• **Record set**:
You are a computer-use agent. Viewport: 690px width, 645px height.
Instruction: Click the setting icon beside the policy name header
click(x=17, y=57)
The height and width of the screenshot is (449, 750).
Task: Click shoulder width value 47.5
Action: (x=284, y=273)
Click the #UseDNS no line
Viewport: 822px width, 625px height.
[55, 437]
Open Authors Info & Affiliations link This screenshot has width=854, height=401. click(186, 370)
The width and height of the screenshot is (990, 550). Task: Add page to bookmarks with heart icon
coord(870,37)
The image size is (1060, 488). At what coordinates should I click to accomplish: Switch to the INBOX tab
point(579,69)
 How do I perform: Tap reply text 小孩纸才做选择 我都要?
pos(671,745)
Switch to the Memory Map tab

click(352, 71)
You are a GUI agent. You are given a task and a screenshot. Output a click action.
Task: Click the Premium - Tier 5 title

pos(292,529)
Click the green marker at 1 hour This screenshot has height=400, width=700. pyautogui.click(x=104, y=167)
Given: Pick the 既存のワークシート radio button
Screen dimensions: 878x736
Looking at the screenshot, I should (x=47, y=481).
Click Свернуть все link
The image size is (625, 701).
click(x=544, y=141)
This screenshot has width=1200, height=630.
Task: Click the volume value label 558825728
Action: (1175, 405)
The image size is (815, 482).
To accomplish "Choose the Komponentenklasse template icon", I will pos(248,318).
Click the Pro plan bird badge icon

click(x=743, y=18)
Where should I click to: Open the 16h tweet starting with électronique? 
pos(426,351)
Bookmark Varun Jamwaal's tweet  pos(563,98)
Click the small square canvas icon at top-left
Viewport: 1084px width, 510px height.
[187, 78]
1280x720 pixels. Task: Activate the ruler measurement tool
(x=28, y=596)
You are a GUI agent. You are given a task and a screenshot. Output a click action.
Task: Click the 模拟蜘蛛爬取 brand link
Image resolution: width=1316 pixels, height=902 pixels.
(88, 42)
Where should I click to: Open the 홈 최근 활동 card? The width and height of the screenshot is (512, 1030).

• **Required work**:
Repeat, word for word, the lines from the opening of the material through the line containing "Open Authors Info".

• **Response for this exercise**:
You are a computer-use agent. Viewport: 690px width, 645px height.
Instruction: Click the setting icon beside the policy name header
click(x=17, y=57)
The height and width of the screenshot is (449, 750).
Task: Click shoulder width value 47.5
Action: (x=284, y=273)
Click the #UseDNS no line
Viewport: 822px width, 625px height.
[55, 437]
Open Authors Info & Affiliations link This screenshot has width=854, height=401. click(186, 370)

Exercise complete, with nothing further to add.